Run the OpenVINO container
First, set your Hugging Face token as an environment variable:
export HF_TOKEN=your-huggingface-token
Then launch the OpenVINO model server container:
docker run --user $(id -u):$(id -g) -d \
--device /dev/dri \
--group-add=$(stat -c "%g" /dev/dri/render* | head -n 1) \
--rm -p 7000:7000 \
-v $(pwd)/models:/models:rw \
-e HF_TOKEN=$HF_TOKEN \
docker.io/openvino/model_server:latest-gpu \
--source_model llmware/mistral-nemo-instruct-2407-ov \
--model_repository_path models \
--task text_generation \
--rest_port 7000 \
--target_device GPU \
--cache_size 2
podman run --user $(id -u):$(id -g) -d \
--device /dev/dri \
--group-add=$(stat -c "%g" /dev/dri/render* | head -n 1) \
--rm -p 7000:7000 \
-v $(pwd)/models:/models:rw \
-e HF_TOKEN=$HF_TOKEN \
docker.io/openvino/model_server:latest-gpu \
--source_model llmware/mistral-nemo-instruct-2407-ov \
--model_repository_path models \
--task text_generation \
--rest_port 7000 \
--target_device GPU \
--cache_size 2
Verify OpenVINO is running
The first time you run the container, it will download the model from Hugging Face which can take several minutes depending on your connection speed.

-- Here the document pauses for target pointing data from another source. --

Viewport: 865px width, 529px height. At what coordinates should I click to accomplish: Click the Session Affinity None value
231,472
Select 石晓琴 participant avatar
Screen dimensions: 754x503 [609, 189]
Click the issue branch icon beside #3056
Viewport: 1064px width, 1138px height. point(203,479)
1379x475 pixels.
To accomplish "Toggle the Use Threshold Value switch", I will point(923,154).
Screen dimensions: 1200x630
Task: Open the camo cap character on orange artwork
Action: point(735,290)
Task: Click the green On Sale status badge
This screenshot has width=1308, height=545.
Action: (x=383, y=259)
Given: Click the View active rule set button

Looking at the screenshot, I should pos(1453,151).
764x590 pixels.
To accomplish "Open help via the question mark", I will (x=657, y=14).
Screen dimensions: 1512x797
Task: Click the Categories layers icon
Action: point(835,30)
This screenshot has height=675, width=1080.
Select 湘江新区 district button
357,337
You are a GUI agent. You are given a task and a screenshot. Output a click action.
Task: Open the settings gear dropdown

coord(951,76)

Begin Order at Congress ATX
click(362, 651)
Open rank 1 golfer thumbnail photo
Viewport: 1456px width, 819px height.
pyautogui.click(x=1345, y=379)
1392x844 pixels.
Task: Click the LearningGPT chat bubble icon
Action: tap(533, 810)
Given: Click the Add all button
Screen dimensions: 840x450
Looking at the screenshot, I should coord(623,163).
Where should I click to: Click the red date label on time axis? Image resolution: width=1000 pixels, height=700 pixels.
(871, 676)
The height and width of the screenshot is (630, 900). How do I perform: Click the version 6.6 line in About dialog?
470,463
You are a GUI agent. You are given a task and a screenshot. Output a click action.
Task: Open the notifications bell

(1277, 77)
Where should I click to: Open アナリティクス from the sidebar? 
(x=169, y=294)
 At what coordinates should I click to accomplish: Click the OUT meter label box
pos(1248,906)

You can check the container logs to monitor progress:
docker logs -f <container-id>
podman logs -f <container-id>
Once the server is ready, you can verify it is responding by querying the API:
curl http://localhost:7000/v3/models
Deploy TrustGraph
With the OpenVINO model server running, you can now deploy TrustGraph by following the Docker/Podman Compose deployment guide.
When configuring TrustGraph:
- Select the OpenAI integration for the LLM
- Before launching, set the OpenAI base URL to point to your OpenVINO server:
export OPENAI_BASE_URL=http://localhost:7000/v3
Then continue with the rest of the compose deployment guide to launch TrustGraph.